Repeat precisely the span of lines below that opens with the line containing "Grabadores Digitales (95, 1689)" and closes with the line containing "Audio Pro (66, 1491)", both included.

(Stored items from a collection)
◆ ◆ ◆ ◆ ◆ ◆ ◆

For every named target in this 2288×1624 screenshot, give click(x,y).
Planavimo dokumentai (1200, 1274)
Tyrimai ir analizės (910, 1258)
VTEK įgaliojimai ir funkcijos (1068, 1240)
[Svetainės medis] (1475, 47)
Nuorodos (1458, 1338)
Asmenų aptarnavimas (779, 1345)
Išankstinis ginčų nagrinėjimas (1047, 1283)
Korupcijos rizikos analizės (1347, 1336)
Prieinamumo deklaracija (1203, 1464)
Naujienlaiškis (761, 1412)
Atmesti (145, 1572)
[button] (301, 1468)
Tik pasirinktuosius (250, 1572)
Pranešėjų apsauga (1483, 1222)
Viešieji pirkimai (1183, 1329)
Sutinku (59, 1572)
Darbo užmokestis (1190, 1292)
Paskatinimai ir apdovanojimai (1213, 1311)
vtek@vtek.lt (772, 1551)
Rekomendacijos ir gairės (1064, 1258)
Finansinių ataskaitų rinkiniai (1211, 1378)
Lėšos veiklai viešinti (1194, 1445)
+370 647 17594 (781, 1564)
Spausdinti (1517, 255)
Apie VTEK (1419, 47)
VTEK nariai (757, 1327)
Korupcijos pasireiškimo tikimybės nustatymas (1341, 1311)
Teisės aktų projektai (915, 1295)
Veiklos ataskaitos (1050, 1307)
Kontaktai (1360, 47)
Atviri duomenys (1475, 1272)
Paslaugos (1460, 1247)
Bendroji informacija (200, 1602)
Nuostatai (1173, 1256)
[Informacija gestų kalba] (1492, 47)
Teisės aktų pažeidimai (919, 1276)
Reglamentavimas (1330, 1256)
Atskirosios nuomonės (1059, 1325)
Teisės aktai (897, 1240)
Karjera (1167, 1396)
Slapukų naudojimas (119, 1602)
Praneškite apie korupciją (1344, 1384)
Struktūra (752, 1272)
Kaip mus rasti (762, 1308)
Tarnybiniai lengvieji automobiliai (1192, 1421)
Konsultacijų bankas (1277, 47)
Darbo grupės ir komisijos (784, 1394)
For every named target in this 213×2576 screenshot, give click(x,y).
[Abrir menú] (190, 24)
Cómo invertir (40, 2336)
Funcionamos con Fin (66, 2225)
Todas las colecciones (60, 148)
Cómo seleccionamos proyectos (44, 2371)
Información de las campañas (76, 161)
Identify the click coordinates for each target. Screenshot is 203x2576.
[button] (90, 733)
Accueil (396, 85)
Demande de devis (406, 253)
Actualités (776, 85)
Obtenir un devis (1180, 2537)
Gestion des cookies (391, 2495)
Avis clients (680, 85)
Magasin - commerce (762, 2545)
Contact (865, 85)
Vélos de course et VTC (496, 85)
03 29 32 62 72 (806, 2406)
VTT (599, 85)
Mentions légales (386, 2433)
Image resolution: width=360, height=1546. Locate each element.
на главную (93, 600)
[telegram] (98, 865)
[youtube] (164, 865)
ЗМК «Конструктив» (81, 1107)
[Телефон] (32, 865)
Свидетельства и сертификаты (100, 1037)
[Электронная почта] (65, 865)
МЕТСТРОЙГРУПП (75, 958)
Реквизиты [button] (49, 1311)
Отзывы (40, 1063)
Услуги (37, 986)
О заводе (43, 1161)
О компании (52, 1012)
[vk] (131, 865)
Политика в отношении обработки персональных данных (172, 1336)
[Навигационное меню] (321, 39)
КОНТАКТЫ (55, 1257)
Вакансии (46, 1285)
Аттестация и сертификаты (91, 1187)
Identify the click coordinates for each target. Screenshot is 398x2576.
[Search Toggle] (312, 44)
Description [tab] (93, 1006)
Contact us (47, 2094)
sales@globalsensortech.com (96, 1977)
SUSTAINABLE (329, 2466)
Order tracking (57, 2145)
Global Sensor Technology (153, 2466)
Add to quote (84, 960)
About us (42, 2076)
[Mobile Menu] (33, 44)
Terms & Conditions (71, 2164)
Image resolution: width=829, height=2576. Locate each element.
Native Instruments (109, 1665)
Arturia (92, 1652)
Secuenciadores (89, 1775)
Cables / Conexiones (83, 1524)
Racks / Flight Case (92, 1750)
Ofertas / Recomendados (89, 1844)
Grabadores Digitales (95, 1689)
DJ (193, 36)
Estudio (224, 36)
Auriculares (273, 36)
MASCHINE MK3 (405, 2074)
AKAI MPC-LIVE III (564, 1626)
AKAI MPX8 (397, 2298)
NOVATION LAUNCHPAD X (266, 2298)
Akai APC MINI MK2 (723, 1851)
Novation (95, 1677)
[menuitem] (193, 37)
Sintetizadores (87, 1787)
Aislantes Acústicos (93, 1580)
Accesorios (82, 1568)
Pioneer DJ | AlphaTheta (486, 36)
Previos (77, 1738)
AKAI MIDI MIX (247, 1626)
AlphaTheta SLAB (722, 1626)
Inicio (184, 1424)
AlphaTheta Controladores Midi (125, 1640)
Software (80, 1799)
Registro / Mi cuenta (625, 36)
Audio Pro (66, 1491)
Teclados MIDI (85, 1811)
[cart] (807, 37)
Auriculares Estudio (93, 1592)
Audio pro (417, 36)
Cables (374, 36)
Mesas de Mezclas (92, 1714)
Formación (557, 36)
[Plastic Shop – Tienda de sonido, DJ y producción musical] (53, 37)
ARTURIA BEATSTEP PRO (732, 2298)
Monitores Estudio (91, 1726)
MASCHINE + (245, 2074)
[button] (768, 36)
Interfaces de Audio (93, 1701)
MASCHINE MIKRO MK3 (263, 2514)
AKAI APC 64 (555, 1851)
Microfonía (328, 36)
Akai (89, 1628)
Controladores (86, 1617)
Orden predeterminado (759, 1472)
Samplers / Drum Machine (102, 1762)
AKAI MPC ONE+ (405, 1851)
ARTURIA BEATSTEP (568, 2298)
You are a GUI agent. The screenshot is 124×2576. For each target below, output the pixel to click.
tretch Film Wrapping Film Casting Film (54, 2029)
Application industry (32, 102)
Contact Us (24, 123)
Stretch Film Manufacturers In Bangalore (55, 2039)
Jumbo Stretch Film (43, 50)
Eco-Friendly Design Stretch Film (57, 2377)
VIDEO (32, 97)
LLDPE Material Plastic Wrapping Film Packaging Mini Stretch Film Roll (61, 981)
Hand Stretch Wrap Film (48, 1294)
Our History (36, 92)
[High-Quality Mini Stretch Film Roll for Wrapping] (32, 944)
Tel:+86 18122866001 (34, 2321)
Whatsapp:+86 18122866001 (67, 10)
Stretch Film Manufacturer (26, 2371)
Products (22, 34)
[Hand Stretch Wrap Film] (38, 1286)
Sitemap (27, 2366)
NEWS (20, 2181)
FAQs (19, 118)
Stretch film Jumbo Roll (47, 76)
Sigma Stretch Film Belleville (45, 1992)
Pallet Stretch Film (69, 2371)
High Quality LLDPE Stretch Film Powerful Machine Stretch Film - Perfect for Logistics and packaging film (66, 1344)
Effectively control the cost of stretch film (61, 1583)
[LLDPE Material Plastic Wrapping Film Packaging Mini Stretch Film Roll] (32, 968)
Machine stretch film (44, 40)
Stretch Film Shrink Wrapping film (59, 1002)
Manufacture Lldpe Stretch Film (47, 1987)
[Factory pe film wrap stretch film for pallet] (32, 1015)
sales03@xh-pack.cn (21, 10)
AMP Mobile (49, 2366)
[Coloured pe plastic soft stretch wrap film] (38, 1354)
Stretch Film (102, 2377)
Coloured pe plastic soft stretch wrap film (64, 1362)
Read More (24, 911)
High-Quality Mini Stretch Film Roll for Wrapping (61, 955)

◆ ◆ ◆ ◆ ◆ ◆ ◆

TASK RESPONSE:
Grabadores Digitales (95, 1689)
DJ (193, 36)
Estudio (224, 36)
Auriculares (273, 36)
MASCHINE MK3 (405, 2074)
AKAI MPC-LIVE III (564, 1626)
AKAI MPX8 (397, 2298)
NOVATION LAUNCHPAD X (266, 2298)
Akai APC MINI MK2 (723, 1851)
Novation (95, 1677)
[menuitem] (193, 37)
Sintetizadores (87, 1787)
Aislantes Acústicos (93, 1580)
Accesorios (82, 1568)
Pioneer DJ | AlphaTheta (486, 36)
Previos (77, 1738)
AKAI MIDI MIX (247, 1626)
AlphaTheta SLAB (722, 1626)
Inicio (184, 1424)
AlphaTheta Controladores Midi (125, 1640)
Software (80, 1799)
Registro / Mi cuenta (625, 36)
Audio Pro (66, 1491)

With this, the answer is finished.